— The task —
Starting at the line that contains "Task: Click the" and ending at the final line of the entries below, write out each line exactly as it appears, but omit the pictures.

Screenshot grounding data
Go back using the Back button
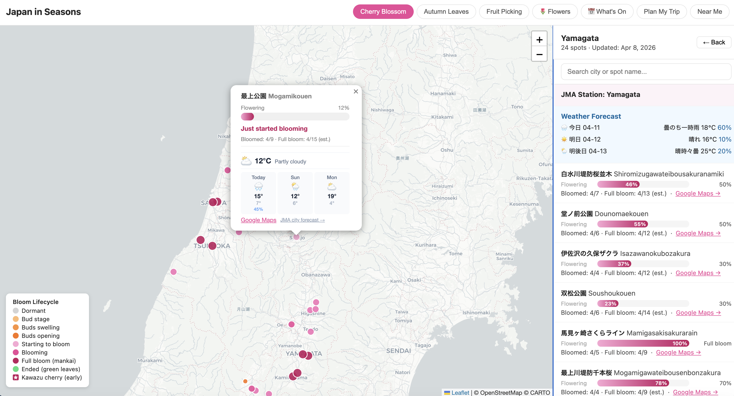The width and height of the screenshot is (734, 396). pyautogui.click(x=714, y=42)
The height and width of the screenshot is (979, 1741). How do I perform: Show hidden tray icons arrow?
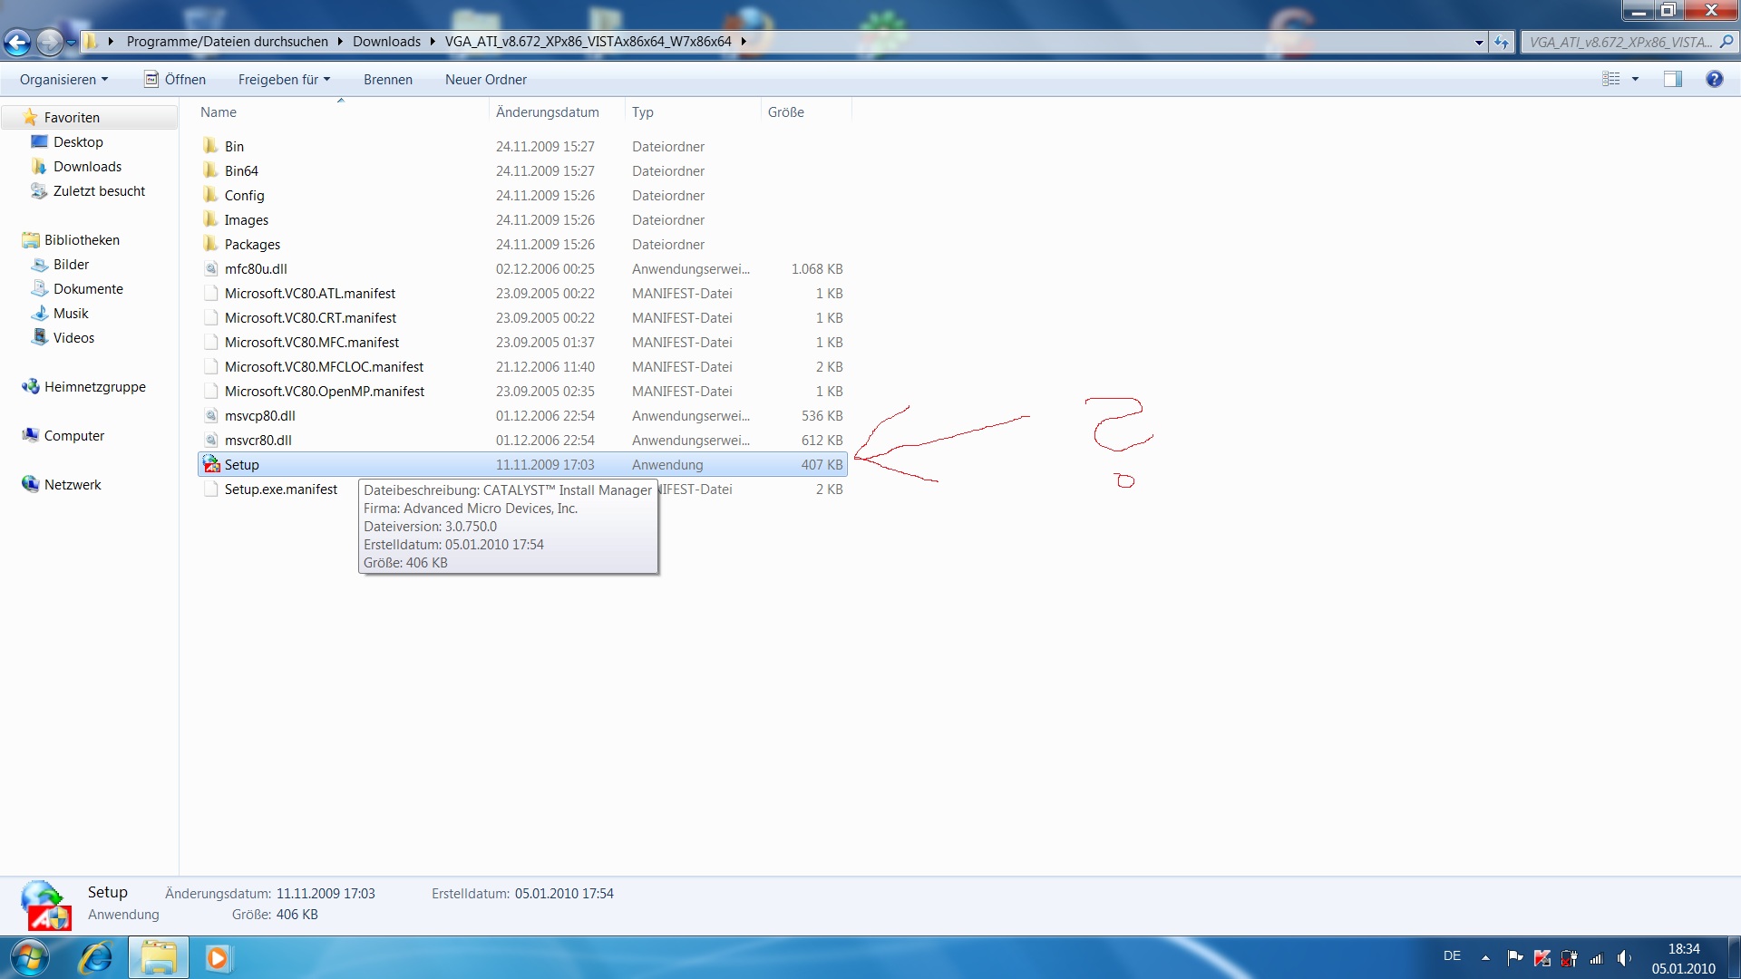[x=1485, y=957]
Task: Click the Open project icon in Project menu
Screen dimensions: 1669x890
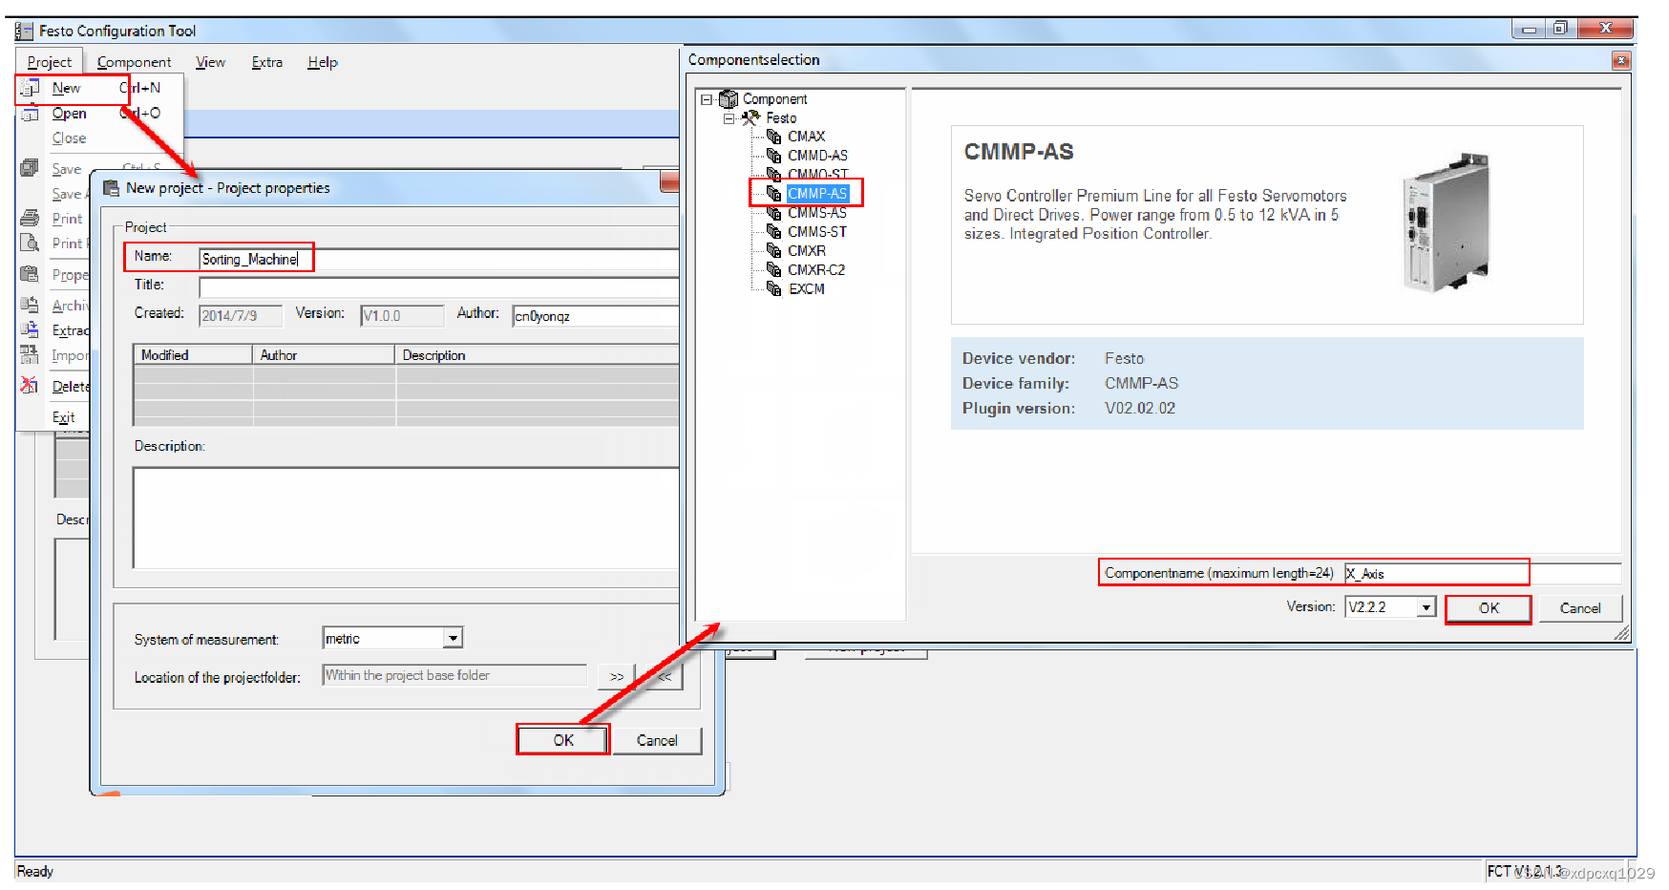Action: click(29, 113)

— Task output —
Task: Click the Open project icon in Project menu
Screen dimensions: 1669x890
Action: click(29, 113)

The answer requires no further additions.